College Football Regression Analysis

ramblinwise1

beware the zealot
Joined
Dec 17, 2001
Messages
18,351
I am updating an old multi-linear regression analysis that uses standard box score inputs to predict a teams score. I have been only using results from top 10 teams and I haven't got them all in yet but am pretty sure it will change little now. Based on 55 games so far this year, I have an R^2= .733 so the model explains about 70-73% of the variation in score. Based on the model coefficients here is the predicted score for each of our games this year and the actual:

Team, Actual, Predicted

Jack St, 37-17, 41-18
Clems, 30-27, 29-27
Miama, 17-33, 16-37
UNC, 24-7, 30-5
MSU, 42-31, 38-35
FSU, 49-44, 46-45
VT, 28-23, 25-24
UVA, 34-9, 33-12
Vandy, 56-31, 51-32

Pretty cool, huh.:D
 
So what's the Wake score going to be?

I assume that the regression works by knowing lots of historical factors like:

yards gained
Yards against
turnovers
time of possession
 
How in the name of Zeus' beard did the model predict that Vandy scores 32 and vpisu only scores 24 on us? If you actually have a model that can correctly pick the winner of a game 100% of the time, then what the hell are you doing on this message board?! You need to be in Vegas.
 
I am updating an old multi-linear regression analysis that uses standard box score inputs to predict a teams score. I have been only using results from top 10 teams and I haven't got them all in yet but am pretty sure it will change little now. Based on 55 games so far this year, I have an R^2= .733 so the model explains about 70-73% of the variation in score. Based on the model coefficients here is the predicted score for each of our games this year and the actual:

Team, Actual, Predicted

Jack St, 37-17, 41-18
Clems, 30-27, 29-27
Miama, 17-33, 16-37
UNC, 24-7, 30-5
MSU, 42-31, 38-35
FSU, 49-44, 46-45
VT, 28-23, 25-24
UVA, 34-9, 33-12
Vandy, 56-31, 51-32

Pretty cool, huh.:D

Did you hold out some games to see how the model predicts scores that weren't used to make the model?
 
that is some badass correlation, ramblin!

good job. now get rich!
 
Did you hold out some games to see how the model predicts scores that weren't used to make the model?
This.

You're using the same trick the Global Warming guys are - calibrating a model to historic data and then claiming the model can predict. :)

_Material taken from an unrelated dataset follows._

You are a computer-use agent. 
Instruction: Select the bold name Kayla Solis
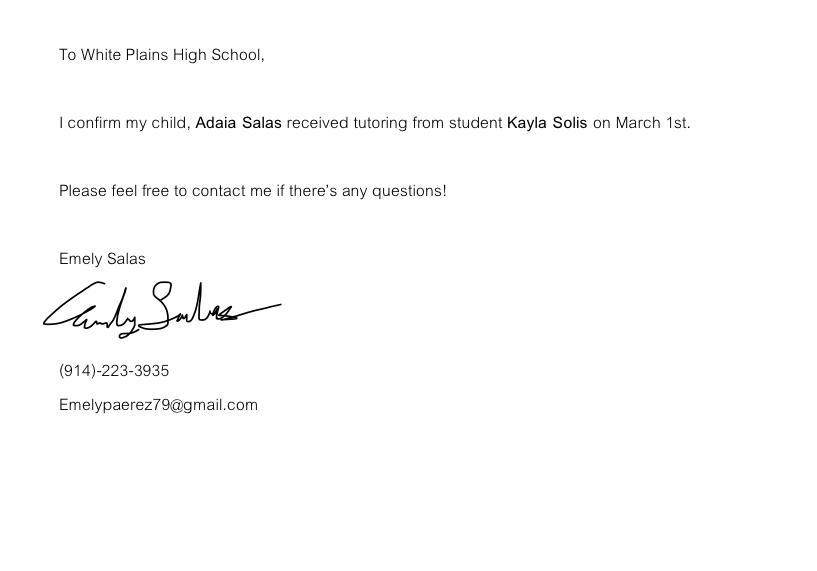[x=547, y=123]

What's the Wake score going to be? More importantly, what's the Clemson score going to be?

Also:

good job. now get rich!
..or at least share the data so we can all get rich.
 
either you're full of ****, or you need to send in your calculations to ESPN and get them some redemption. This is insane...

put up the Wake score! we'll see how well it predicts, too :biggthumpup:
 
Does it only work with data after a game is over? In other words, do you need the boxscore data from a game to feed into the mode? Or do you use historical data from the season, i.e. averages?
 
Does it only work with data after a game is over? In other words, do you need the boxscore data from a game to feed into the mode? Or do you use historical data from the season, i.e. averages?

even if its only the former, then you could do "what if" scenarios to see what gameplan would lead to the best outcome; not as useful, but still interesting

eg, If GT rushes for 300+ yards, then would win the game in 80% of the cases unless Duke goes over 400 yards passing...
 
Not so fast guys....

All games that the top 10 teams have played are in there except for about 3 teams. I did leave out any games against FCS teams except GT vs Jack St.

Before you get too excited remember that this says I can predict the score IF I KNOW WHAT THE OUTCOME ON THE INPUT X VARIABLES IS GOING TO BE. Of course, I would have to accurately predict the rush yards, turnovers, pass yards, TOP, 3rd down conversion % to actually pick the score as much as looking backwards. (insert big letdown here). But its still pretty neat to think that if you know those parameters that you can predict the score.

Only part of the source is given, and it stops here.